“If you owe the bank $100 that’s your problem. If you owe the bank $100 million, that’s the bank’s problem.”
– J. Paul Getty
With Dun & Bradstreet’s most recent ‘Business Failure and Start-up Analysis’ reporting that “the number of small businesses going bankrupt jumped by 48 per cent over the last 12 months” — growing by 57 per cent over the year among firms with less than five employees, and 40 per cent over the year among firms with six to 19 employees — and that the start-up rate for small businesses fell by 95 per cent, it is worth taking a closer look at the usury rates charged by the banks for small business loans, as compared to large ones.

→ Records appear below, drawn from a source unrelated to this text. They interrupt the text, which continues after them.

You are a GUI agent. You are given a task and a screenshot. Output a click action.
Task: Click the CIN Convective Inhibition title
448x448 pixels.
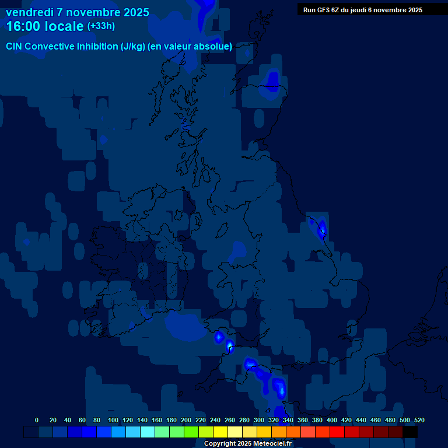click(119, 47)
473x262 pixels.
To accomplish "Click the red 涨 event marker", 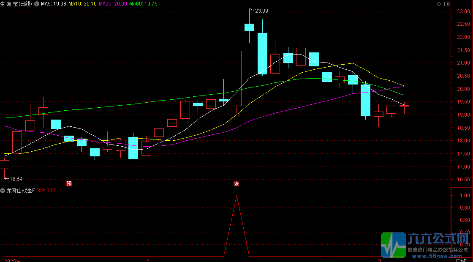I will pyautogui.click(x=236, y=183).
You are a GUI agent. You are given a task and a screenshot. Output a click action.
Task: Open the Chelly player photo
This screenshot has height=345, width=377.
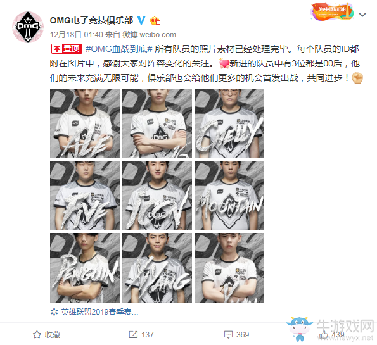pos(229,123)
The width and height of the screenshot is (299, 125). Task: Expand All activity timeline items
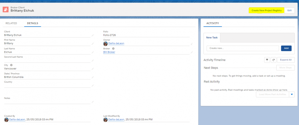[x=286, y=60]
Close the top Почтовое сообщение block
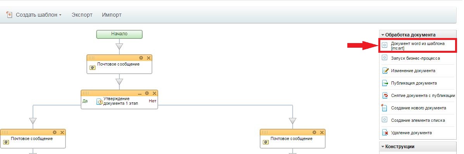The height and width of the screenshot is (154, 464). [148, 58]
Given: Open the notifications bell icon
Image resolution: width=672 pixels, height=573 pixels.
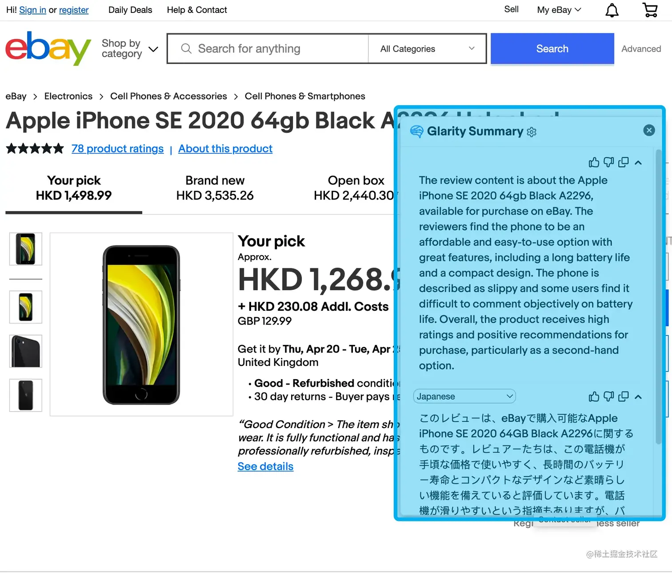Looking at the screenshot, I should (x=612, y=10).
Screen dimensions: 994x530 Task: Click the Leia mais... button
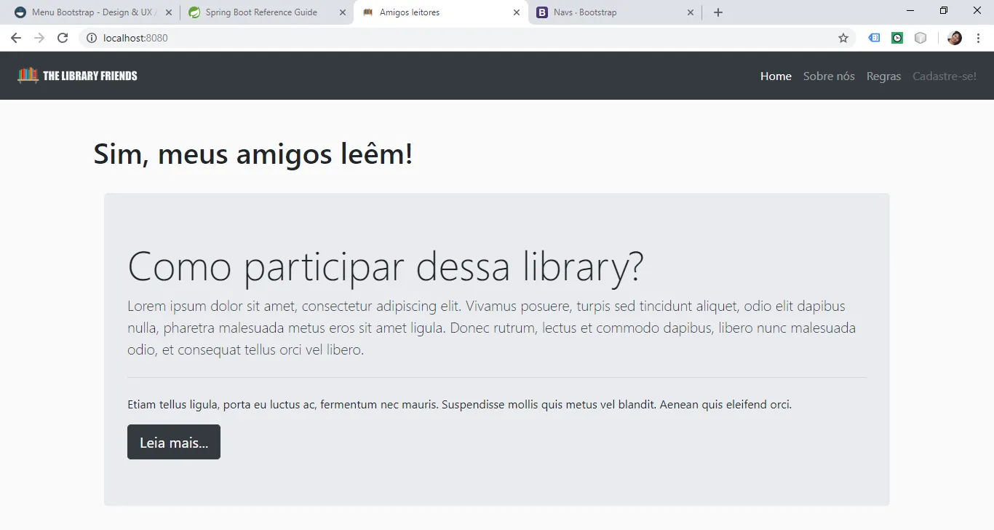173,442
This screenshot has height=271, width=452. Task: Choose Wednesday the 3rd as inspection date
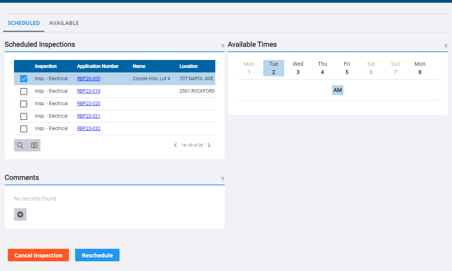pyautogui.click(x=298, y=68)
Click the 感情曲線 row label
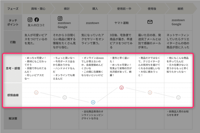 12,95
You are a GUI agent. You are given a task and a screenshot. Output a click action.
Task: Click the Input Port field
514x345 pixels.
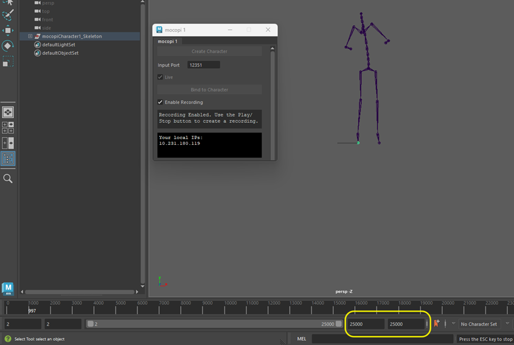(x=203, y=64)
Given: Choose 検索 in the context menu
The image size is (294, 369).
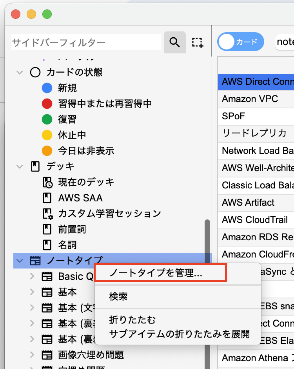Looking at the screenshot, I should coord(118,296).
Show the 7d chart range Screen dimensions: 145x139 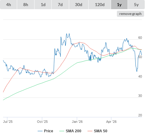(x=60, y=5)
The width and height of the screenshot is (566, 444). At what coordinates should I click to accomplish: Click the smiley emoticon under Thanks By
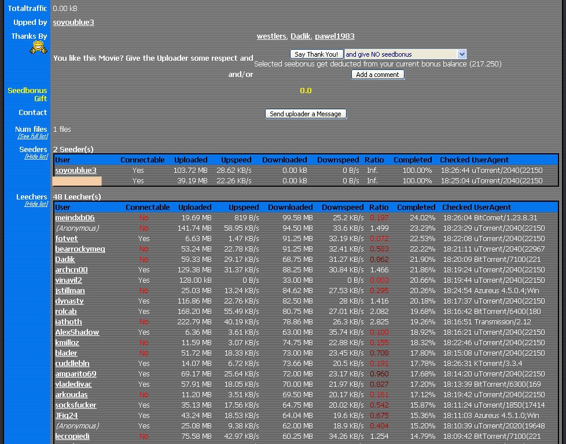point(38,47)
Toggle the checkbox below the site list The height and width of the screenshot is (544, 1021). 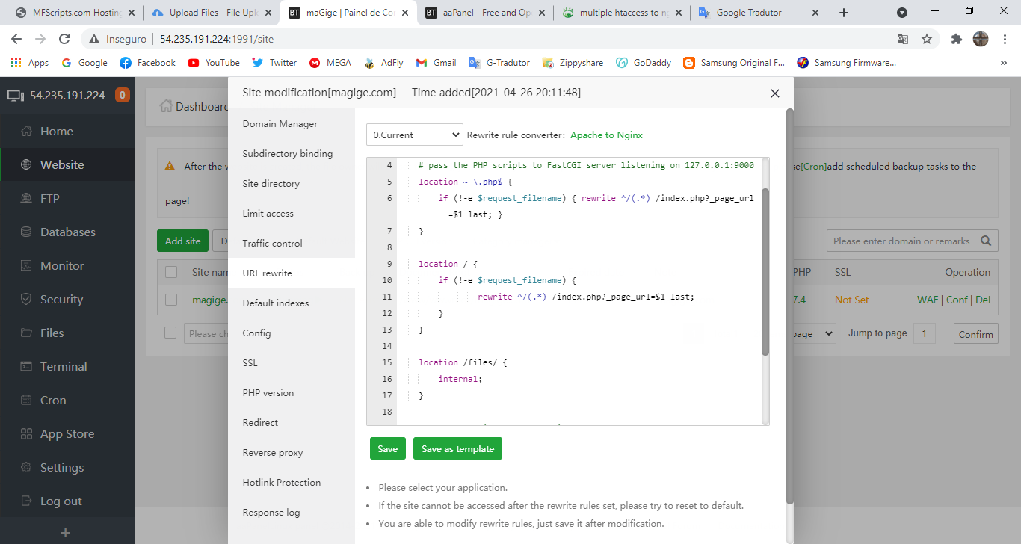(170, 333)
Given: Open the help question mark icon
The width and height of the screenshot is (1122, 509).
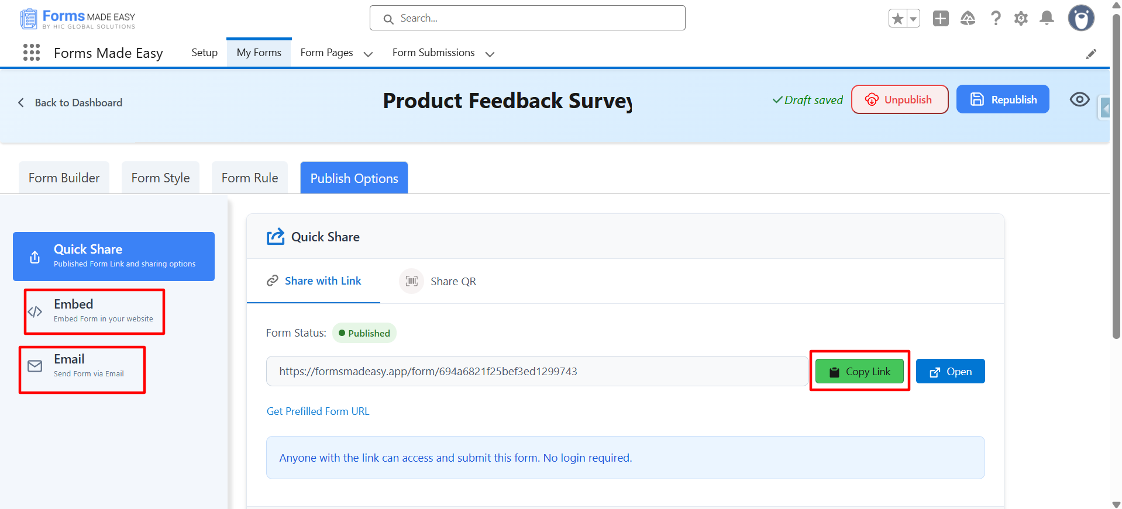Looking at the screenshot, I should [x=995, y=19].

The following charts show the total value of variable usury-rate business loans, that have a usury rate of 17 per cent or greater.
First, loans of $100k to less than $500k:
Loans of $500k to less than $2 million:
Loans of $2 million and over:
And finally, loans of less than $100k:
Clearly there’s been no mercy shown by the usurers to their smallest business borrowers, post-GFC.
Here’s the direct comparison of business loans less than $100k, versus loans greater than $2 million, that are copping a 17 per cent or greater rate of usury:
All-time record low “official” interest rates?
Perhaps someone forgot to tell the usurers.
Who needs small businesses anyway, right?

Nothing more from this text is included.